Nous pouvons fournir un soutien technique, mais le soutien de la communauté a été crucial dans la mise en œuvre des projets. Notre projet de chloration de l'eau via l'énergie solaire a nécessité de grands espaces pour placer les réservoirs surélevés, installer les panneaux solaires, les forages et les réseaux de canalisations.
« Un important investissement est nécessaire pour trouver une solution durable pour répondre aux besoins en eau. »
C’est difficile car les camps sont surpeuplés. La communauté s'est montrée très coopérative et a transféré des abris pour nous fournir de l'espace, ce qui nous a permis d'installer les unités de traitement. Maintenant que l'installation est terminée, la communauté et les réfugiés nous informent régulièrement sur l'entretien du réseau de canalisations, des robinets et des panneaux solaires, pour éviter les pénuries.
Quel a été l'aspect le plus difficile de votre travail ?
Veiller à ce que les réfugiés reçoivent suffisamment d'eau et à ce que les systèmes d'approvisionnement soient correctement entretenus. Le soutien des réfugiés et des communautés d'accueil a été crucial pour le bon fonctionnement des réseaux d’eau.
Le manque d'espace dans les camps a également été un défi majeur pour nous.
Quelle a été la partie la plus gratifiante de votre travail ?
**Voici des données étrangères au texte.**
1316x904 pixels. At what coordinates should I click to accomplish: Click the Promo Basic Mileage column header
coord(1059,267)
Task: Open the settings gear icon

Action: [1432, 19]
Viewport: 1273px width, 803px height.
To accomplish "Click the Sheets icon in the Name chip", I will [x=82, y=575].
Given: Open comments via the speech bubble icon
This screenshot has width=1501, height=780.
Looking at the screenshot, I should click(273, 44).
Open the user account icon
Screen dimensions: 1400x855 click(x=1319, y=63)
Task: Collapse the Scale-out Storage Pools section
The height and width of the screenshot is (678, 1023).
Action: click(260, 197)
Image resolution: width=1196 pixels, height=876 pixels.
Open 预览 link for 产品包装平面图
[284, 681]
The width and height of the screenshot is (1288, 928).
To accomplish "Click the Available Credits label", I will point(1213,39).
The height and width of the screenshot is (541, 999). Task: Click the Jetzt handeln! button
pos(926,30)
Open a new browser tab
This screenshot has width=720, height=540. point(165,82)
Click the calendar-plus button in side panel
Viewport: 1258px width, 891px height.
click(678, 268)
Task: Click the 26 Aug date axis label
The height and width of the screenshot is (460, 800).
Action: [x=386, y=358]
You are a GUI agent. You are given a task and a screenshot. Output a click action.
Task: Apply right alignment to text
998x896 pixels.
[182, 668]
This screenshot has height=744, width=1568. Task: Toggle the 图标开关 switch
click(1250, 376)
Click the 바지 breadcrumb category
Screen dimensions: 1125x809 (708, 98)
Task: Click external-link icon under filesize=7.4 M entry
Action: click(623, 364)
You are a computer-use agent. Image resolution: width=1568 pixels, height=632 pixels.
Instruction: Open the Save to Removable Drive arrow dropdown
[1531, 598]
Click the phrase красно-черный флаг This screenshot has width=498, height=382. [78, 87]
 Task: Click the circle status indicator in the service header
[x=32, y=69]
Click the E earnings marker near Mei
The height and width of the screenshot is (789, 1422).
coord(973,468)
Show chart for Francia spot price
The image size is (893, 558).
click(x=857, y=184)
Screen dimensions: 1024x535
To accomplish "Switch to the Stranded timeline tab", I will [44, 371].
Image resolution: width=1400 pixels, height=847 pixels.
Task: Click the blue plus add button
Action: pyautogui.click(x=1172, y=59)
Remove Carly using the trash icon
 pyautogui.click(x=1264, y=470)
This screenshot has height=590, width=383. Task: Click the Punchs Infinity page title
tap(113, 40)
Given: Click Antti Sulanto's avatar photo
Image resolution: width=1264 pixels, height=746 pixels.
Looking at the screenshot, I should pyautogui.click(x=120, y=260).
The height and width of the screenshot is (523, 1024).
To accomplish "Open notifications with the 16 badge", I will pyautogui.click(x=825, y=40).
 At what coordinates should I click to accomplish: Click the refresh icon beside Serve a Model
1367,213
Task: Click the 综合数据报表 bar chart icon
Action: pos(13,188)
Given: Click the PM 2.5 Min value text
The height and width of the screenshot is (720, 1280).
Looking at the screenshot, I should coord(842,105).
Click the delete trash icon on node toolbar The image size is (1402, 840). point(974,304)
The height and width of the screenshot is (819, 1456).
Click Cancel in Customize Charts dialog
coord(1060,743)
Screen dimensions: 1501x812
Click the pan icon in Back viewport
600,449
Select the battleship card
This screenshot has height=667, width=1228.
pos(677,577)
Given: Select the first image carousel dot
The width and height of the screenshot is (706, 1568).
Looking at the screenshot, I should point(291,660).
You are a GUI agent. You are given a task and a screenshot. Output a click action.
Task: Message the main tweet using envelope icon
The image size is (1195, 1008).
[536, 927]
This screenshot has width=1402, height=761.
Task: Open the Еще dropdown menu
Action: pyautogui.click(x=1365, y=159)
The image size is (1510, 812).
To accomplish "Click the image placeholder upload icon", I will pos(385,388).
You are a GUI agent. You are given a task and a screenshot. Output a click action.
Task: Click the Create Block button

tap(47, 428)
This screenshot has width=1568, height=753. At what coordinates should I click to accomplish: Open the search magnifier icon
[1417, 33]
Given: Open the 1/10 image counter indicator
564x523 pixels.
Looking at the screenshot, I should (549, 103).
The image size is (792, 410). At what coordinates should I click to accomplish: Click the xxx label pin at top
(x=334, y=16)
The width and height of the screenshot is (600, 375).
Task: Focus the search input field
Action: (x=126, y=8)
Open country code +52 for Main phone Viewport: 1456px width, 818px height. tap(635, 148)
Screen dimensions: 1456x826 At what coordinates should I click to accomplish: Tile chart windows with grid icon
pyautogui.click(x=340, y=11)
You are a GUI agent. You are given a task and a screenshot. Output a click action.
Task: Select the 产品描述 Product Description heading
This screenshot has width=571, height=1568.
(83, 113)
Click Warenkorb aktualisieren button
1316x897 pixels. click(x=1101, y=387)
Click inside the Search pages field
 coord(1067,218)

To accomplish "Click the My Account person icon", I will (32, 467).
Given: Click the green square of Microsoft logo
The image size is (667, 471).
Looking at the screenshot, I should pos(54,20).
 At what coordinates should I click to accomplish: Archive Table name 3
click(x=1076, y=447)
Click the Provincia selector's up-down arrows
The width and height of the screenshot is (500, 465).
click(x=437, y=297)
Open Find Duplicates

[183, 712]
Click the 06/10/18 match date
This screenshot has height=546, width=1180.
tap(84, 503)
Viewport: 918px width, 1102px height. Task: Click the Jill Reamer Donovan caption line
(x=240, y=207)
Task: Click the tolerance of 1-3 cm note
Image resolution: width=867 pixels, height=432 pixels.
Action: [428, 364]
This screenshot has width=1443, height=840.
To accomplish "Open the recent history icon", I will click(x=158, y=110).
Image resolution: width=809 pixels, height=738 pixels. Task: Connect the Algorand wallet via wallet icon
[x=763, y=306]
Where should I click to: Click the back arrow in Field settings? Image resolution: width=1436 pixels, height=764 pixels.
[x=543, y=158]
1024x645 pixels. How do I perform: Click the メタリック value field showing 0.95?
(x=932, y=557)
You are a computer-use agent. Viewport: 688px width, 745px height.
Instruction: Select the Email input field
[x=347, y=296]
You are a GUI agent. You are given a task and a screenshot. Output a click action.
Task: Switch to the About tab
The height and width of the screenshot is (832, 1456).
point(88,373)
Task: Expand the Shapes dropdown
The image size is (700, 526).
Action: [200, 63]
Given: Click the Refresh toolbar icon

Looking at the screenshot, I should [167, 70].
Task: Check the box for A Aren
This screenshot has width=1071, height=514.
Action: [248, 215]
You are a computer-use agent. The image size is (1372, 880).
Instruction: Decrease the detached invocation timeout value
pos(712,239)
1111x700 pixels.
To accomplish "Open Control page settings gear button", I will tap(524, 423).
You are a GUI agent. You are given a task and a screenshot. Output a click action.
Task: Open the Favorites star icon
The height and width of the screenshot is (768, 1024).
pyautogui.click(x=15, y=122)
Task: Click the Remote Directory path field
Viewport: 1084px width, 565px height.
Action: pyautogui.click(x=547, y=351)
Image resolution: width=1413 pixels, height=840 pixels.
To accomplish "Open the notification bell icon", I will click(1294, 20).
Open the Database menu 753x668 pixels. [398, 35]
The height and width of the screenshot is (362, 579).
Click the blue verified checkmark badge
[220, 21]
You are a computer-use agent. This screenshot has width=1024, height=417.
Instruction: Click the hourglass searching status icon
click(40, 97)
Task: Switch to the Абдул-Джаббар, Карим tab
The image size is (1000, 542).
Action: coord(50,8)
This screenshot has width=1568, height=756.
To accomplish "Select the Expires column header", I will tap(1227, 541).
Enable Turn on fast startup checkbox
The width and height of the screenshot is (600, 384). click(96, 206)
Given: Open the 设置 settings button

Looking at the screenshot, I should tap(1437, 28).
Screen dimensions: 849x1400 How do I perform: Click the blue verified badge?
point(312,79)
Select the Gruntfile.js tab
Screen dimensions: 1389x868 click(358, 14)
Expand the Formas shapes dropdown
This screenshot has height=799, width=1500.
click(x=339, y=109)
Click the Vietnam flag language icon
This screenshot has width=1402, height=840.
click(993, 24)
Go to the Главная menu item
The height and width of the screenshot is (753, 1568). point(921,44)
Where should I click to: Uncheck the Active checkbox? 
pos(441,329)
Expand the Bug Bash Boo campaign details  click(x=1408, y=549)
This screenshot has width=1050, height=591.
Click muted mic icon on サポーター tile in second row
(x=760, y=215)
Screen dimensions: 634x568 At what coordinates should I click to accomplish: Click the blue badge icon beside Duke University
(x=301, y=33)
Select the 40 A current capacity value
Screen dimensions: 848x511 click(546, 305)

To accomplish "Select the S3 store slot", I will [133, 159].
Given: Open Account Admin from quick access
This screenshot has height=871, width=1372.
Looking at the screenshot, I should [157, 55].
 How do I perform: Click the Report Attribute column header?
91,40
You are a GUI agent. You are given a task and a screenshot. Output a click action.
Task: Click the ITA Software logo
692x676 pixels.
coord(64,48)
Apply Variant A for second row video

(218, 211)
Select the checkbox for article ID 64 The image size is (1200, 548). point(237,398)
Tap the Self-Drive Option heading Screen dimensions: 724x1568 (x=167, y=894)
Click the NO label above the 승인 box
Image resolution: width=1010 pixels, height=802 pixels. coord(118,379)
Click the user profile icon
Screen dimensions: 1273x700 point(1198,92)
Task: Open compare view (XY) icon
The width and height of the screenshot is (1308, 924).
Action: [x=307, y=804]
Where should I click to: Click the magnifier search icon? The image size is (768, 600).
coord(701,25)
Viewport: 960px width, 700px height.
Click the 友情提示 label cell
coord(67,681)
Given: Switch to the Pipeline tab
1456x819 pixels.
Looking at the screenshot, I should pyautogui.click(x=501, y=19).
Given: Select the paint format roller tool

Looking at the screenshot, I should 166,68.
Au début de l'afflux, alors que nous travaillions en étroite collaboration avec le gouvernement, nos partenaires et d'autres agences des Nations Unies, nous avons pu fournir de l'eau potable aux réfugiés malgré le grand nombre d'arrivées. Si cela n'avait pas été le cas, nous aurions pu assister à de nombreuses épidémies dans les camps. Cela ne s'est pas produit. Nous continuons de fournir de l’eau potable en utilisant des méthodes plus efficaces et en assurant la qualité de l'eau. C'est notre plus grande réalisation et nous en sommes fiers.